## Set exercise
List every line in the rows below that contains the word "field", copying each line in full.

----------------

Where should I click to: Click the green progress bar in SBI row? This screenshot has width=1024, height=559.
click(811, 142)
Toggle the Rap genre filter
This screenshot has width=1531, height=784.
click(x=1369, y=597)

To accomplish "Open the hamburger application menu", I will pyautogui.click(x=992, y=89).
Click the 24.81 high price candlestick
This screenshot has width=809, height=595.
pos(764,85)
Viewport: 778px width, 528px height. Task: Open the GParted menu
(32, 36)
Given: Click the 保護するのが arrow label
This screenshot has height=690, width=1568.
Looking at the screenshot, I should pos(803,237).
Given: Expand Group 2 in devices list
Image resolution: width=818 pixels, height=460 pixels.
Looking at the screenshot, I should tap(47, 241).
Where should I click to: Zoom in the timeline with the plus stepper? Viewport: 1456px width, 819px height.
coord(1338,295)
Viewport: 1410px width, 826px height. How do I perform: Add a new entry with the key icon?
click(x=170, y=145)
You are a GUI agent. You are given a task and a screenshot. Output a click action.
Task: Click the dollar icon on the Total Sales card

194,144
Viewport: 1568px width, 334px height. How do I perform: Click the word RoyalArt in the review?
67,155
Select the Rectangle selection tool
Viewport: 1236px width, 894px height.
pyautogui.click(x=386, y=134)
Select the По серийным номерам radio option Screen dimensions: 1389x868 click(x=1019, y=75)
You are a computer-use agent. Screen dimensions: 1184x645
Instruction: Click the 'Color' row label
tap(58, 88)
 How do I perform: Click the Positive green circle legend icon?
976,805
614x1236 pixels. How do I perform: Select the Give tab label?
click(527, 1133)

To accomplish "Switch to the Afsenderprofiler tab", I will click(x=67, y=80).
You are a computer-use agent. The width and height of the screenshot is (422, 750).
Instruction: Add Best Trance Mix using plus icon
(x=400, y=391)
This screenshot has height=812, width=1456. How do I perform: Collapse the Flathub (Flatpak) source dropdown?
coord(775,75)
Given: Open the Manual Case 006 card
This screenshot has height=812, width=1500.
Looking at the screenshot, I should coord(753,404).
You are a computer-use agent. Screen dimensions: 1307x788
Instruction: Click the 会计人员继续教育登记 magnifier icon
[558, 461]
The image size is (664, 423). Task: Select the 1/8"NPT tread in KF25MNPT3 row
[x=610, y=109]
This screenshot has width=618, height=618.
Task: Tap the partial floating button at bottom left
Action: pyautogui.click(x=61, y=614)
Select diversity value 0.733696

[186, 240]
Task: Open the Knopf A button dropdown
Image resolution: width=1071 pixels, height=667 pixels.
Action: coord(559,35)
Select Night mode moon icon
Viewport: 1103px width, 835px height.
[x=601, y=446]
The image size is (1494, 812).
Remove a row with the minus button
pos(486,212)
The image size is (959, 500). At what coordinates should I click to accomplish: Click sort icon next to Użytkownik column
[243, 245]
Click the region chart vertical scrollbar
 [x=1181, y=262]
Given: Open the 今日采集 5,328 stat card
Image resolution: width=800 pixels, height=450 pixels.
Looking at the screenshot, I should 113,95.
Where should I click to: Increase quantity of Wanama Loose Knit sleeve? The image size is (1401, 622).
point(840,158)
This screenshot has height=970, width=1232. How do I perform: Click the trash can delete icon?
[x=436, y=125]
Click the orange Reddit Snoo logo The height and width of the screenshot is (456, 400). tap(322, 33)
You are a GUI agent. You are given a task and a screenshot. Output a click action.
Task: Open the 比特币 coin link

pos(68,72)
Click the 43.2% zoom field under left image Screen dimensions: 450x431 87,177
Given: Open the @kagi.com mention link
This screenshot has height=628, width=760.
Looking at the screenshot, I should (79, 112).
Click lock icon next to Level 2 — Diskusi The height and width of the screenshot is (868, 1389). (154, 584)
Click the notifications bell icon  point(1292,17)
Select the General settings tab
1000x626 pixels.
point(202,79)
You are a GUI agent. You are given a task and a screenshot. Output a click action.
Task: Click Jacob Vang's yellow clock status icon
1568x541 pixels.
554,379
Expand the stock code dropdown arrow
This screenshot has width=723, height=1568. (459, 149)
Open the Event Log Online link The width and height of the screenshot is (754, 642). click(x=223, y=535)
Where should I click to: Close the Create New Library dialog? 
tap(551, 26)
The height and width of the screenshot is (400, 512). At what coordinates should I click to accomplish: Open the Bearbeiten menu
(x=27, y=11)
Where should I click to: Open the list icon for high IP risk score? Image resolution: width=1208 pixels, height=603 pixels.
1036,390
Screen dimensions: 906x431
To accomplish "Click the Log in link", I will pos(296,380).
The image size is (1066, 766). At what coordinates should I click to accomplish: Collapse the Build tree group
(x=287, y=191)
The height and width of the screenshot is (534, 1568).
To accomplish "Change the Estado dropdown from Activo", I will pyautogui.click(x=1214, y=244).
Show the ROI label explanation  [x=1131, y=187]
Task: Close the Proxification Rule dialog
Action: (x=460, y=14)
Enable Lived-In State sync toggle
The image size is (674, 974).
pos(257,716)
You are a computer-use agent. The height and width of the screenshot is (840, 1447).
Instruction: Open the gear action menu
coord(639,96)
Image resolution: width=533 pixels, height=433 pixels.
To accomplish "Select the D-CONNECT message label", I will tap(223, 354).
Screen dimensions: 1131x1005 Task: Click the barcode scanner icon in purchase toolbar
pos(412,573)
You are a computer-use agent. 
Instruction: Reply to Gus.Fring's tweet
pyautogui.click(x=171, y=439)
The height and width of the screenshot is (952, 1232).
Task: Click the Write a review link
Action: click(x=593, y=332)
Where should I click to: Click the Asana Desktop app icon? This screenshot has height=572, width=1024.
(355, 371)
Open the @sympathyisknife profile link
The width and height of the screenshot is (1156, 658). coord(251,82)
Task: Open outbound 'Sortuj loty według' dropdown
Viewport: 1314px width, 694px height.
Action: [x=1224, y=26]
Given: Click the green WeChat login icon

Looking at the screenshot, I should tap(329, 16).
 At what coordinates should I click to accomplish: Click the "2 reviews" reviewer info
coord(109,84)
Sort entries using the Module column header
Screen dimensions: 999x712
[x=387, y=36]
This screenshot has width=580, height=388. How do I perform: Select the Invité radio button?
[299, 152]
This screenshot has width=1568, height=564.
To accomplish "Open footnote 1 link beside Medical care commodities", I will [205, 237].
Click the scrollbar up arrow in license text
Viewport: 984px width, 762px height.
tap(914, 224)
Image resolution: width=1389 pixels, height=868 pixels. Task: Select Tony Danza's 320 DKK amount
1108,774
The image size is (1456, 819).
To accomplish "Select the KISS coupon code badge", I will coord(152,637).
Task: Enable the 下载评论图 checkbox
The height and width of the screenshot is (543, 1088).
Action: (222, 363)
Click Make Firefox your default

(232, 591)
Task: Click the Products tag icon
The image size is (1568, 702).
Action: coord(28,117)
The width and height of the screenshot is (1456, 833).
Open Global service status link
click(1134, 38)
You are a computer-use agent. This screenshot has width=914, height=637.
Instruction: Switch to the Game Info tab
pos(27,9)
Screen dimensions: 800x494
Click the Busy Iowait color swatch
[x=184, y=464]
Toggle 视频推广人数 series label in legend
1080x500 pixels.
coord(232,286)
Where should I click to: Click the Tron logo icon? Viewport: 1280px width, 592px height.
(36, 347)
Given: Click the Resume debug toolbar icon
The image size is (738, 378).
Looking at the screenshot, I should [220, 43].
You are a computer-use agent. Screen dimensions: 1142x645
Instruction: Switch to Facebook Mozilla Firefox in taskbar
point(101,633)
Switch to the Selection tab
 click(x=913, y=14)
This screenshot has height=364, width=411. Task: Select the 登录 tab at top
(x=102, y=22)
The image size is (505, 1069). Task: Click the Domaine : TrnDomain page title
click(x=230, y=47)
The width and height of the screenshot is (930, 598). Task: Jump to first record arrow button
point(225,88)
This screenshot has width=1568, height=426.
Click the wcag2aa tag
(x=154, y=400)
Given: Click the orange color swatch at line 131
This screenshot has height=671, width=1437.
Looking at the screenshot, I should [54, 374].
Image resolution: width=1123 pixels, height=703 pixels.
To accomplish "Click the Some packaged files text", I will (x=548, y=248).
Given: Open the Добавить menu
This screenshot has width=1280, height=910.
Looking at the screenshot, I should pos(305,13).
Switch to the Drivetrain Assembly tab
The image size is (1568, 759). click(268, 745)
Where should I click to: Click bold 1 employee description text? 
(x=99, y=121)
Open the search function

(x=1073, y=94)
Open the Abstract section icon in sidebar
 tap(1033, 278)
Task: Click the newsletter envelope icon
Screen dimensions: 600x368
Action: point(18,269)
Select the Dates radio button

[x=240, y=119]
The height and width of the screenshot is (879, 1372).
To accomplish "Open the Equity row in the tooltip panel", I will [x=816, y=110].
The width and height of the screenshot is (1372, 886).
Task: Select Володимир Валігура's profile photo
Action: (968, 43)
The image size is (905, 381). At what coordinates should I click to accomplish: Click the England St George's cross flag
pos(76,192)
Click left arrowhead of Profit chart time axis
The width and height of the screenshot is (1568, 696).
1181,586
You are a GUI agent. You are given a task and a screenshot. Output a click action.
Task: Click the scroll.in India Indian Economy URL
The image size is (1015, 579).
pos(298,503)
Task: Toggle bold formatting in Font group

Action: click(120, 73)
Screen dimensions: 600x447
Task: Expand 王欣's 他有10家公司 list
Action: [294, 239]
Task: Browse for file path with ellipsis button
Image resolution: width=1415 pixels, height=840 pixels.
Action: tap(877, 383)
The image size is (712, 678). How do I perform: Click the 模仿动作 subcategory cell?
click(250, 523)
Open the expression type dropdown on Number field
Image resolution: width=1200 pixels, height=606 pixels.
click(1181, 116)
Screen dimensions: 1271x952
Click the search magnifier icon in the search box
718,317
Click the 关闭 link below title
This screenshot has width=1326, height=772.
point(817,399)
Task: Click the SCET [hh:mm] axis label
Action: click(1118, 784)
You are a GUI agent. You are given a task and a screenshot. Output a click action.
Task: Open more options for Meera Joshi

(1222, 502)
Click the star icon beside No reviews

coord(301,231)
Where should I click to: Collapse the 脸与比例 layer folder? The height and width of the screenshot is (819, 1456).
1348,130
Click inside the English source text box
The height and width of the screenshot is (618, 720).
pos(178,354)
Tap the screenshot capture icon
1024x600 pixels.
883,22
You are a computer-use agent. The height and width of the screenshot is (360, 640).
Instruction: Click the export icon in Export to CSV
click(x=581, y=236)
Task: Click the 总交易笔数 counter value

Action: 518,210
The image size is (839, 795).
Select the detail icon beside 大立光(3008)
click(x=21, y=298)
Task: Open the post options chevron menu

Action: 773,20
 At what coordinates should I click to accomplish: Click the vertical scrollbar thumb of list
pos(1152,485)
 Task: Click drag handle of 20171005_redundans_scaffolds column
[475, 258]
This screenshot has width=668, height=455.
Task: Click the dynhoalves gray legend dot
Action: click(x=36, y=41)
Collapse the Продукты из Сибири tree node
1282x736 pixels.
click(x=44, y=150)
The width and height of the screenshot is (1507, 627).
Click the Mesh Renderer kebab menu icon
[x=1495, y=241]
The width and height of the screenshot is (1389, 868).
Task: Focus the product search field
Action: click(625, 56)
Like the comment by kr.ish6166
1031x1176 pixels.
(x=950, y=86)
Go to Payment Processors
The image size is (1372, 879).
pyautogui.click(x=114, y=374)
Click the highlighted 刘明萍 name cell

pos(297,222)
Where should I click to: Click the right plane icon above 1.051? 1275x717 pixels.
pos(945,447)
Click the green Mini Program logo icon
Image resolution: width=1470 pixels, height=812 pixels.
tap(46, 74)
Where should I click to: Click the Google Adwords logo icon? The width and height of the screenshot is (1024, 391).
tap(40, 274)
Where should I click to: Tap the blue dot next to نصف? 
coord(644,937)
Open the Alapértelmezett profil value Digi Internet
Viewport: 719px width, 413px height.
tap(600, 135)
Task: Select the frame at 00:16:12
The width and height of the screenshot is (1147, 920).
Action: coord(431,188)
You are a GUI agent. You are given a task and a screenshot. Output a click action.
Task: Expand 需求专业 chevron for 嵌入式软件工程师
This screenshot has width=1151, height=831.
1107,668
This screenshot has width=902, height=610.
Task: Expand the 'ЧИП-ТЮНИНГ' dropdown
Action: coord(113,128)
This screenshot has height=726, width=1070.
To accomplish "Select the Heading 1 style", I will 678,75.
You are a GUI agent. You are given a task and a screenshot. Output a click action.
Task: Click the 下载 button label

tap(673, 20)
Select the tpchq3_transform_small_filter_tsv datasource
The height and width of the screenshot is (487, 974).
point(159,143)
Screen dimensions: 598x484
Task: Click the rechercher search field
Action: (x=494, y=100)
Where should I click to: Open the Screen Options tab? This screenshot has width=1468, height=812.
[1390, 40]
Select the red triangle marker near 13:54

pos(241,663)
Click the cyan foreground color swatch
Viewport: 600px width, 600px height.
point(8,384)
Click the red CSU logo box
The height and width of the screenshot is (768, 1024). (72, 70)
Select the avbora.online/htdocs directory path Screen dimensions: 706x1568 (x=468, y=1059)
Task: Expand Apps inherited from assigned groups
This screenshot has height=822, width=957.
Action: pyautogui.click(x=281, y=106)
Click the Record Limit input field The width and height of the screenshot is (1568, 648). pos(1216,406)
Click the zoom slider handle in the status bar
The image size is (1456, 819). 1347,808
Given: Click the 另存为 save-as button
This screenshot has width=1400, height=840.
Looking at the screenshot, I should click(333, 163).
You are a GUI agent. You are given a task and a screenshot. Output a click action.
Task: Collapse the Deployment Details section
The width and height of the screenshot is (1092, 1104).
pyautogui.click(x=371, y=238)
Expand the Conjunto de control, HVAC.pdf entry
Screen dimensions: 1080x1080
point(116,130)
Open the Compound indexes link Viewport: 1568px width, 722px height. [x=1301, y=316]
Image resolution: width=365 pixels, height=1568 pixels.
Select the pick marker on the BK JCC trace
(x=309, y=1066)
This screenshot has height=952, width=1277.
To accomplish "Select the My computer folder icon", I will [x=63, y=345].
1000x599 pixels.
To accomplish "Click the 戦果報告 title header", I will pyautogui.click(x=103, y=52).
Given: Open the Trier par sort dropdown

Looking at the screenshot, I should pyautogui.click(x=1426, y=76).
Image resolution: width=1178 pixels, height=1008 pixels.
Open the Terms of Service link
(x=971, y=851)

----------------

## Result
Click the 43.2% zoom field under left image Screen dimensions: 450x431 87,177
Open the expression type dropdown on Number field
Task: Focus the product search field
Task: Click the rechercher search field
Click the Record Limit input field The width and height of the screenshot is (1568, 648). pos(1216,406)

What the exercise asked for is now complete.